• Description of the task
The answer is a stretch of the material below, returned exactly: the line containing "Task: Open carrier", the line containing "Task: Open the Delete dropdown arrow", and all lines between.

• Dataset

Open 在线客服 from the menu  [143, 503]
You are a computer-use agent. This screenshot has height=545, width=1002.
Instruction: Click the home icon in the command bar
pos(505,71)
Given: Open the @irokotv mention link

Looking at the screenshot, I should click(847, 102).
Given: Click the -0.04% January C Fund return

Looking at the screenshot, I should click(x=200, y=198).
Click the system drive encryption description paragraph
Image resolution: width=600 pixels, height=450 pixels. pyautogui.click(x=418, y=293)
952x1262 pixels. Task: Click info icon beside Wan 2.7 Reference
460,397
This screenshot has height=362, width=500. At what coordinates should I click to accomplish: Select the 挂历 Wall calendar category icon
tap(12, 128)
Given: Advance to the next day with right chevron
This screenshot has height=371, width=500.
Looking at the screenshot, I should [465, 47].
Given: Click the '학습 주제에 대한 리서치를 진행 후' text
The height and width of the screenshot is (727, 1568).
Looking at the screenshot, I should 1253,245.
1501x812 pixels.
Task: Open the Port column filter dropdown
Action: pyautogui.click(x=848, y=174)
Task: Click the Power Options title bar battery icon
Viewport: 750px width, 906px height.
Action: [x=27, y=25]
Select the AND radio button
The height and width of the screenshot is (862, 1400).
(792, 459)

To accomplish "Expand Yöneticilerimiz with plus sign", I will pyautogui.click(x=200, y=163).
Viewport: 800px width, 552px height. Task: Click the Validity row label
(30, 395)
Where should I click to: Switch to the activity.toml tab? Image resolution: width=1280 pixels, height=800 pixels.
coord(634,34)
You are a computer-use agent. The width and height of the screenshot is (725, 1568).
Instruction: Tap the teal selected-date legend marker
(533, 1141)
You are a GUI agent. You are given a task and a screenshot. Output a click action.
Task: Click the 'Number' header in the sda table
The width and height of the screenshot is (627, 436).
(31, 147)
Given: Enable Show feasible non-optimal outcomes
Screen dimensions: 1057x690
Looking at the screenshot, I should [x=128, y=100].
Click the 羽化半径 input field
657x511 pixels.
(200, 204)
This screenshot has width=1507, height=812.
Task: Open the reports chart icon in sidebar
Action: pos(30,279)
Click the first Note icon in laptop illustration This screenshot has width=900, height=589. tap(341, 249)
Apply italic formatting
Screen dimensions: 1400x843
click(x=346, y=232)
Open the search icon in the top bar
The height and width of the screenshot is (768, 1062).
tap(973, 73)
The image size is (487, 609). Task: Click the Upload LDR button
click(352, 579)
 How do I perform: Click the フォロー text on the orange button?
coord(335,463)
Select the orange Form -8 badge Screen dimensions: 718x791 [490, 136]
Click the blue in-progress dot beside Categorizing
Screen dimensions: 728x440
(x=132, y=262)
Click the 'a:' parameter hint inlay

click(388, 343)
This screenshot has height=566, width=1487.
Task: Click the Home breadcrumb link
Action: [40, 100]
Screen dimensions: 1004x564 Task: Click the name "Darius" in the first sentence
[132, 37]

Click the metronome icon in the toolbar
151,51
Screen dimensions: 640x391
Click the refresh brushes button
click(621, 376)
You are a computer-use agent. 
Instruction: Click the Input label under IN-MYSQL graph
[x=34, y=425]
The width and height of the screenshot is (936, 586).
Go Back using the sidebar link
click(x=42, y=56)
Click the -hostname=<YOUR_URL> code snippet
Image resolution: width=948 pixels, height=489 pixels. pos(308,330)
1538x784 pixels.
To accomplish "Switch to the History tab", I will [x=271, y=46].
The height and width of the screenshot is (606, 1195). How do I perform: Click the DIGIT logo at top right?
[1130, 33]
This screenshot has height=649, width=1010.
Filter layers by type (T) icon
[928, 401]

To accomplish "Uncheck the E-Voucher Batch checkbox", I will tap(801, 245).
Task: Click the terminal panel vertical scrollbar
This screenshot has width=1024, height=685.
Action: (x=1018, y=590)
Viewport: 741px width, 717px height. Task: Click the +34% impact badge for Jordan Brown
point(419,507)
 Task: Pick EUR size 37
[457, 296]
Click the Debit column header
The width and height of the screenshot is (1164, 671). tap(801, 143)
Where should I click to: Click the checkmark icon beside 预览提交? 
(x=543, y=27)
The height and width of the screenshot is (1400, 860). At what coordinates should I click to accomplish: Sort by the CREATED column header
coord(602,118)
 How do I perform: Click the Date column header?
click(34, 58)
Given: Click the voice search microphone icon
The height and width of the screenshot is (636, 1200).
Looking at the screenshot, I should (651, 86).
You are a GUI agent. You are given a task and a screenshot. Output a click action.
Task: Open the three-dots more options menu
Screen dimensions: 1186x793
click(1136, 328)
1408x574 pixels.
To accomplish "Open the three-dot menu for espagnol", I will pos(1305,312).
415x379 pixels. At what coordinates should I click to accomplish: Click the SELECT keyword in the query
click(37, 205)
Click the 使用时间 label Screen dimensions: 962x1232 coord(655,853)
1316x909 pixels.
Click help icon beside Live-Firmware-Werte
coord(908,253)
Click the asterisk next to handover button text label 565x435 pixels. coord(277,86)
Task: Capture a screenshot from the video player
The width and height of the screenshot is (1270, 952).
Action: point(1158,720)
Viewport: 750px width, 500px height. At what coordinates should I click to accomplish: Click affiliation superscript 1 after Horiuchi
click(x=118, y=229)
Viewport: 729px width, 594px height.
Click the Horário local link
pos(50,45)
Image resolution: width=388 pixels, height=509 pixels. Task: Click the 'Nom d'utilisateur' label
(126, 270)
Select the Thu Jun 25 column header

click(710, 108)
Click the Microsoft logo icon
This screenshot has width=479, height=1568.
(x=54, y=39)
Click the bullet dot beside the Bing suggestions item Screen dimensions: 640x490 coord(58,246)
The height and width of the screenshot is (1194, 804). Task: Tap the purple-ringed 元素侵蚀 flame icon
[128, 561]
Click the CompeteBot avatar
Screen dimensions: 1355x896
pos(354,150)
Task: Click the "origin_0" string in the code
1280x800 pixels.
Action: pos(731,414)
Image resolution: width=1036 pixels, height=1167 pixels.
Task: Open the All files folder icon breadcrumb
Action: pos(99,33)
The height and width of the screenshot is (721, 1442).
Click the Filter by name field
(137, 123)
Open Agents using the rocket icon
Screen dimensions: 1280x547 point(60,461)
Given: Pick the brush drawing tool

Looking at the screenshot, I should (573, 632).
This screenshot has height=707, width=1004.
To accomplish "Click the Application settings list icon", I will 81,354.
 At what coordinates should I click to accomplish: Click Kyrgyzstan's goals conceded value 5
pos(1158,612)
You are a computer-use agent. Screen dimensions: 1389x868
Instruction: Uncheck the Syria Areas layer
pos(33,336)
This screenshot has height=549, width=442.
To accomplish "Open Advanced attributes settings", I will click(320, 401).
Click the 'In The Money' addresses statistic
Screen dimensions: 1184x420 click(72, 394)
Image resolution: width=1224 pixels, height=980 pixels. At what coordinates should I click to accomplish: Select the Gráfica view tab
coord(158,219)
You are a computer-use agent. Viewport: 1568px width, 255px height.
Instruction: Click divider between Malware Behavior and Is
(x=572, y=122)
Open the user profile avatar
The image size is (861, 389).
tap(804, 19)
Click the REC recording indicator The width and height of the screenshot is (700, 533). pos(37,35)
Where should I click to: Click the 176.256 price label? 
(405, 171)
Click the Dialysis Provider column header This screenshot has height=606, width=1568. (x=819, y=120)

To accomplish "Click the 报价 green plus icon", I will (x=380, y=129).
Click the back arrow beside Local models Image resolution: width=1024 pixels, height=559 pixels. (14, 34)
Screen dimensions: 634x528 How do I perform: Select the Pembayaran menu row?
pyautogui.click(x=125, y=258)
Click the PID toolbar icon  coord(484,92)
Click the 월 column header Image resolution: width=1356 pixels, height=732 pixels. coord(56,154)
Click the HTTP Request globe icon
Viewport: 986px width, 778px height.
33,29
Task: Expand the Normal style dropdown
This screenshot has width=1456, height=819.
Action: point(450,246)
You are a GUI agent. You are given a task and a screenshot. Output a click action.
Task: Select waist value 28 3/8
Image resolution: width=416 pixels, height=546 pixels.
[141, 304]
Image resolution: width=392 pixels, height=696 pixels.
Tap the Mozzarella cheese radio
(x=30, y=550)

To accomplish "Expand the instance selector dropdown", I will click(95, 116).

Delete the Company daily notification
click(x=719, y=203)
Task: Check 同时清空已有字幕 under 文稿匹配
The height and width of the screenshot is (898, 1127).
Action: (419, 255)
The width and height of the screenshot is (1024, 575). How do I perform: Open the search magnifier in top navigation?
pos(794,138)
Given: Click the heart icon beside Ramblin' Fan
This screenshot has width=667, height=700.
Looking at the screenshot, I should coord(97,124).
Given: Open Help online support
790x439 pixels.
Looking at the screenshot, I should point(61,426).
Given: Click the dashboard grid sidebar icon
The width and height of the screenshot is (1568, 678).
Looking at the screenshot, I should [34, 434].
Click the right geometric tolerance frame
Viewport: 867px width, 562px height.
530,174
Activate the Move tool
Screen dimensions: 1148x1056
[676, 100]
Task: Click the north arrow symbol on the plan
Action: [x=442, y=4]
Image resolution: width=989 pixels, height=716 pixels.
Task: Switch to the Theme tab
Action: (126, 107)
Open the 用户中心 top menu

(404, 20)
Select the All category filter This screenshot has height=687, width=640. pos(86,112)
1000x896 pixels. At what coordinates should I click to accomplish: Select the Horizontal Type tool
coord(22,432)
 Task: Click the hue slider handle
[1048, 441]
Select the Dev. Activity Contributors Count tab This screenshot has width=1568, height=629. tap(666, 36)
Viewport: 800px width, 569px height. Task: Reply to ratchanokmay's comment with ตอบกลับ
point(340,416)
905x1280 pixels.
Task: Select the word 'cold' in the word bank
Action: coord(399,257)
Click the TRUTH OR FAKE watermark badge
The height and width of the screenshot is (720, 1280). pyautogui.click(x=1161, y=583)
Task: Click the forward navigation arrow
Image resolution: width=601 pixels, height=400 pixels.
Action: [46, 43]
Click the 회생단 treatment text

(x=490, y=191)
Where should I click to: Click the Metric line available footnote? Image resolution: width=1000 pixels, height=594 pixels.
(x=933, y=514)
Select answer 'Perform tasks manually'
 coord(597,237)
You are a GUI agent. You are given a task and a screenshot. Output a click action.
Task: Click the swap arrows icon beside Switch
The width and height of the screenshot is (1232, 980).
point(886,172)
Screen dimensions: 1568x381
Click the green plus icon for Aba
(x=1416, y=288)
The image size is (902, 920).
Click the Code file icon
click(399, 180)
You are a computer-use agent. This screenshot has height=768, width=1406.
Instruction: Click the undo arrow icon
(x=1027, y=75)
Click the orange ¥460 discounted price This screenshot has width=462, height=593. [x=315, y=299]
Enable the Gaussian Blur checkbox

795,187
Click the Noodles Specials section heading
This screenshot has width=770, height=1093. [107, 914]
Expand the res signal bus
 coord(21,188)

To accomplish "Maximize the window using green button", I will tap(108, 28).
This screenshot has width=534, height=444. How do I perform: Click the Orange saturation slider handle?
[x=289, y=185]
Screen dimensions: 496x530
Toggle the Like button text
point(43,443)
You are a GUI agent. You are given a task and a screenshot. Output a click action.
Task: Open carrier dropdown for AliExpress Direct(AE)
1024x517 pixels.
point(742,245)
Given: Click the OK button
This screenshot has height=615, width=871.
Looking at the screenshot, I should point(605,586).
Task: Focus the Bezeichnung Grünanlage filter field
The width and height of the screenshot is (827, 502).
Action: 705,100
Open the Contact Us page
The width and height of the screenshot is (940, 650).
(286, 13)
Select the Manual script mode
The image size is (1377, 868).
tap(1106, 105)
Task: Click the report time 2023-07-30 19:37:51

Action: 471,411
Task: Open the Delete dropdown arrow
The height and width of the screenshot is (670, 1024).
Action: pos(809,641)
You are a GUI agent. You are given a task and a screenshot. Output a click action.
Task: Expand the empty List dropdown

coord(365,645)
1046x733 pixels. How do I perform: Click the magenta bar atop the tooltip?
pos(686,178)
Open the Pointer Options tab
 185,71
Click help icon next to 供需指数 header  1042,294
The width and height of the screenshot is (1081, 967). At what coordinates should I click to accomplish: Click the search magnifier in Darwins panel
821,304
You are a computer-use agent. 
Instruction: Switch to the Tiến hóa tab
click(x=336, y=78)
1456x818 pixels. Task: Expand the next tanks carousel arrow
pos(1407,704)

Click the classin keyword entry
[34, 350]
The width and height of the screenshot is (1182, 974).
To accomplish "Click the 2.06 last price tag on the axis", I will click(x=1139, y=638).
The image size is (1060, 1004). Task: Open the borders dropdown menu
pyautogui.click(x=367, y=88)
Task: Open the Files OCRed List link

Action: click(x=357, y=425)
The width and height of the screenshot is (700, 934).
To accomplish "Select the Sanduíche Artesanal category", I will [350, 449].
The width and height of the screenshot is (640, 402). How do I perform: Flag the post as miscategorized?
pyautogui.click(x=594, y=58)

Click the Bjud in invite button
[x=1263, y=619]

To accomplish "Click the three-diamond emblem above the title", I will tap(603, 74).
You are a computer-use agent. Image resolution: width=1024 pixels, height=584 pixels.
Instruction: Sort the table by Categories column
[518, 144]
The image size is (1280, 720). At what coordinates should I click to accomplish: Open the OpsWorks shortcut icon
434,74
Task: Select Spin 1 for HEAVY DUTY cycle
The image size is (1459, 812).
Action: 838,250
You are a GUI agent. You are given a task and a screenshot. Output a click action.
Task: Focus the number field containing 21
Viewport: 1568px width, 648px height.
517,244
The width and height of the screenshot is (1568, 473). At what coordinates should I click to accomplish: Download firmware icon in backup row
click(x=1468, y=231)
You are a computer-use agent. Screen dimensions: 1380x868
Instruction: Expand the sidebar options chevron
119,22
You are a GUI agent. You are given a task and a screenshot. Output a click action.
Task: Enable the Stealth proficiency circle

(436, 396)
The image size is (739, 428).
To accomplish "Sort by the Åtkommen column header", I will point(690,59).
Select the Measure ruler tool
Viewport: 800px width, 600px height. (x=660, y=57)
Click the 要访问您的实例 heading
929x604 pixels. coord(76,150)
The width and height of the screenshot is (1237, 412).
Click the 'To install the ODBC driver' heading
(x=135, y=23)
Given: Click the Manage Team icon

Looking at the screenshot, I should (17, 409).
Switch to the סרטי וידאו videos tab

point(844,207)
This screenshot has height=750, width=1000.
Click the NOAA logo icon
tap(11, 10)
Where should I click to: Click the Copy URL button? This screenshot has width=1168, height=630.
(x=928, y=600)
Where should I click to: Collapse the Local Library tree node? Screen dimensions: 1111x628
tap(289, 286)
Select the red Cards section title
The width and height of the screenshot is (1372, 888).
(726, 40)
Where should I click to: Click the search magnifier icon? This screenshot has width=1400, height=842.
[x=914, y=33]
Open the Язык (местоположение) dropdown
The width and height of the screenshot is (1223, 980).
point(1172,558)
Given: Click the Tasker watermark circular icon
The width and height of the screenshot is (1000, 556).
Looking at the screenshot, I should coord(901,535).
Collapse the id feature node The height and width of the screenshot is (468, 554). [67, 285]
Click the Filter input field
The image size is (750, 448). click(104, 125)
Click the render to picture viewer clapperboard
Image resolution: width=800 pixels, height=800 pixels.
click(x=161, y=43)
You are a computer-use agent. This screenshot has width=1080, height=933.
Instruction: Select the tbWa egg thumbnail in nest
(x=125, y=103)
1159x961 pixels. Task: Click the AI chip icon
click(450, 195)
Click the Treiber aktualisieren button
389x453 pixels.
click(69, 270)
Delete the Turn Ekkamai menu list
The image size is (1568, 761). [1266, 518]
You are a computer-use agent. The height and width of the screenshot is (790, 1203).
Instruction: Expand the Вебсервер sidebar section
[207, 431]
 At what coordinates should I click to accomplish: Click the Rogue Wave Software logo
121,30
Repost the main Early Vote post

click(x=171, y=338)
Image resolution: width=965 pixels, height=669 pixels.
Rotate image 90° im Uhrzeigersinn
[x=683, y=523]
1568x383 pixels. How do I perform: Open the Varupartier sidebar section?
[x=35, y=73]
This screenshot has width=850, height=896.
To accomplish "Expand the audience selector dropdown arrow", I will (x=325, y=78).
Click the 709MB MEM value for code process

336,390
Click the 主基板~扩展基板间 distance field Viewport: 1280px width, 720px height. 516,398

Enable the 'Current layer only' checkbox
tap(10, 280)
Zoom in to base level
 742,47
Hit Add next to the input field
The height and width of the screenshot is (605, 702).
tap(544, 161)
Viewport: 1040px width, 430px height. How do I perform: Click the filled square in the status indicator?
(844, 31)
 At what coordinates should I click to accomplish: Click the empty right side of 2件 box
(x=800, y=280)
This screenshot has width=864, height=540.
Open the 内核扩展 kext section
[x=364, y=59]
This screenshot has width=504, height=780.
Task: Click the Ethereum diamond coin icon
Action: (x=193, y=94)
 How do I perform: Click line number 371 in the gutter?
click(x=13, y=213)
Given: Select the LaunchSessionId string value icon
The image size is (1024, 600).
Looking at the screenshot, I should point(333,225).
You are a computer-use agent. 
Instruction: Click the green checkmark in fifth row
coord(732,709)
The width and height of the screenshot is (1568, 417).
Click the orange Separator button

• Output of the exercise
Task: Open carrier dropdown for AliExpress Direct(AE)
1024x517 pixels.
point(742,245)
Given: Click the OK button
This screenshot has height=615, width=871.
Looking at the screenshot, I should point(605,586).
Task: Focus the Bezeichnung Grünanlage filter field
The width and height of the screenshot is (827, 502).
Action: 705,100
Open the Contact Us page
The width and height of the screenshot is (940, 650).
(286, 13)
Select the Manual script mode
The image size is (1377, 868).
tap(1106, 105)
Task: Click the report time 2023-07-30 19:37:51

Action: 471,411
Task: Open the Delete dropdown arrow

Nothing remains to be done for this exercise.